What I do intend to convey is, that in Carlo, and, for that matter, in his master also, the instincts of self-preservation, self-resource, and independence were sensibly and unconsciously weakened. The two could not have earned a dinner for themselves to save their lives, and if they had earned it they would not have known what to do with it, unless some foreign aid had happily come to them. Even after they had been initiated into the necessary process, they would have been so revolted by all the plain details inevitable to preparing a dinner, that they would have left it to be devoured by hardier applicants, till hunger urged them on to the stifling of their over-trained and stimulated susceptibilities.

Carlo first saw the light in a perfectly appointed kennel, built in the shape of a pagoda, one of the show-places in a noble ancestral park. His birth was attended with all the éclat of the coming into the world of a great and important personage, and his pedigree was as proudly and hotly upheld as that of many a prince whose inheritance depends on his family tree. The young heir up at the castle had scarcely been welcomed with greater exultation, or had more unremitting care and attention bestowed on him than was lavished by the kennel staff on the puppy, the finest of the litter, the progeny of a valuable and favourite dog. Neither were the kennel men and boys the only or the principal persons who waited on the levees of Carlo. My lord and my lady visited him almost daily; the most cherished visitors at the castle were taken to inspect his points, and admire his promise; indeed it was regarded as a mark of favour, on the part of the earl and the countess, when some comparatively humble visitor—parson, lawyer, or doctor, with his wife or daughters—was invited to go to the kennel and have a look at the special puppy. The kennel was the first place the young lord ran to when he was home from Eton.

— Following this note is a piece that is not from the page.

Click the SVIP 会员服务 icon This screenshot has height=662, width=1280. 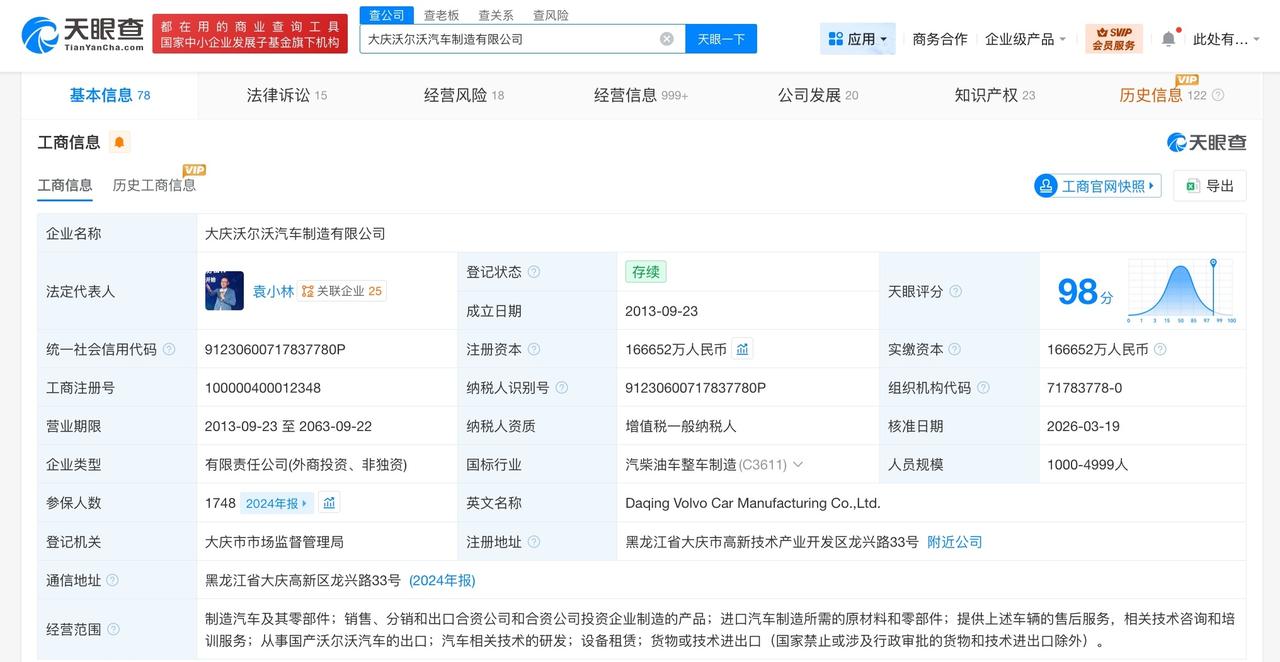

Carlo was led through all the trying stages of puppyhood with the most tender anxiety for his welfare. His weaning and teething were carefully seen to. I am almost sure that he was inoculated for distemper, either in the ear or under a front leg, at a spot which could not be reached by tooth or claw; and that the operation was performed by a distinguished veterinary surgeon, who came from the next large town for the purpose.